In Milton’s video trilogy, the artist-actor’s struggle to unify and fortify an otherwise weak and fractured identity says something about our emergence onto a new bio-cultural-political era: one that pathologizes every aspect of our lives, consolidating a general will to control through offering ‘cures’ for our multiple physical and psychological defects. What Milton’s works reveals is the complex discursive network of social and economic pressures that cause the subject to circle endlessly around an ideal notion of social and personal fulfillment.

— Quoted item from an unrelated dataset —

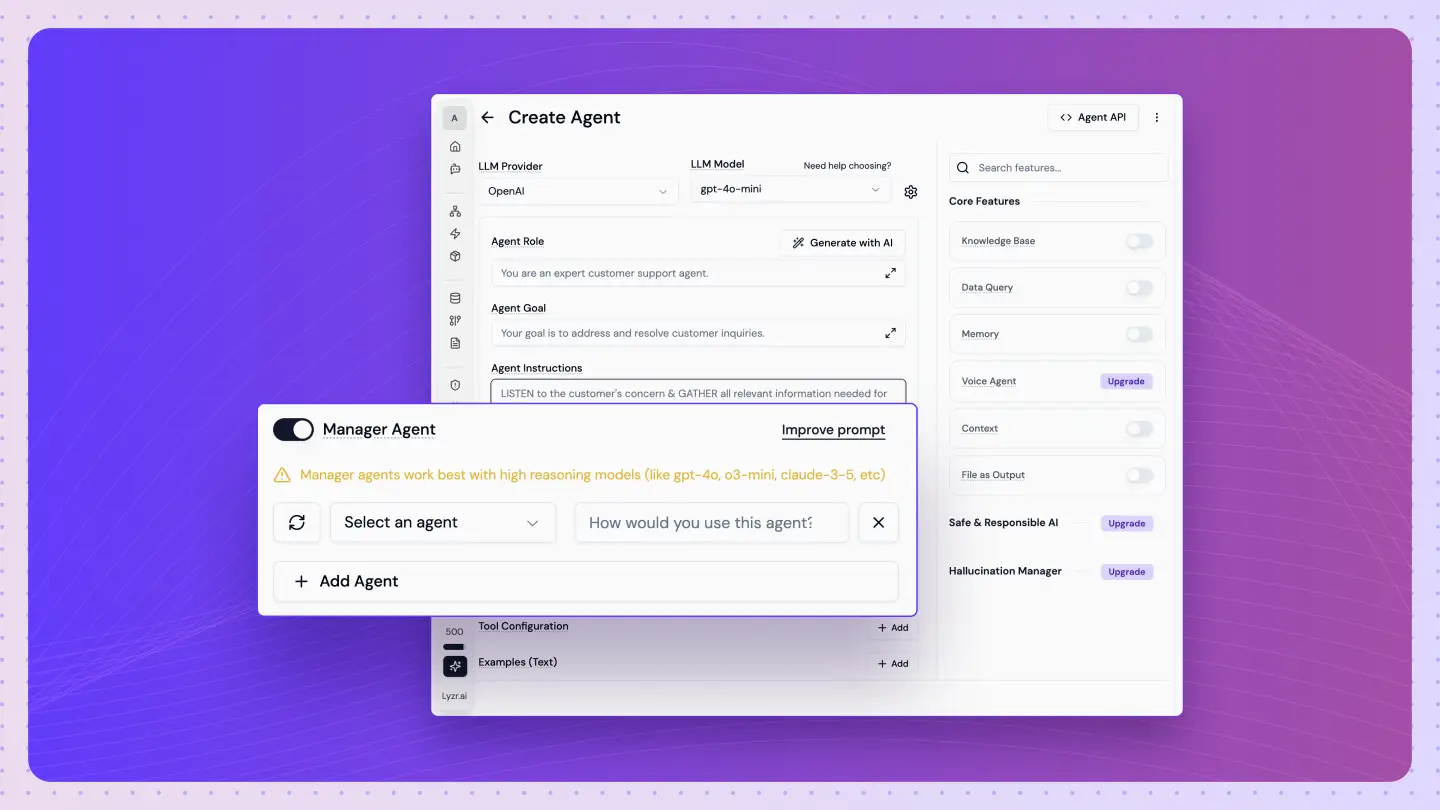Expand the Select an agent dropdown
The image size is (1440, 810).
(442, 523)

She does this through the relentless repetition of the same actors and same lines, a Brechtian Verfremdungseffekt or distancing effect, which lays bare the iterative pathology we perform. While there is no evident exit from the cycle, the mis-takes and predominantly amateur nature of actors’ performances, combined with the emotional excess that ruptures any notion of passive viewing, stand out as crucial forms of resistance to acting out the parts so carefully laid out for us in advance. Amidst the breakdowns, slippages and lapses, Milton’s videos seem to point toward a possible release: to cultivate new forms of agency and community grounded in actively being (rather than passively performing) the ‘weak’ affective self. Re-defining weakness as strength can bring new meaningful forms of becoming and creative expression into the fold.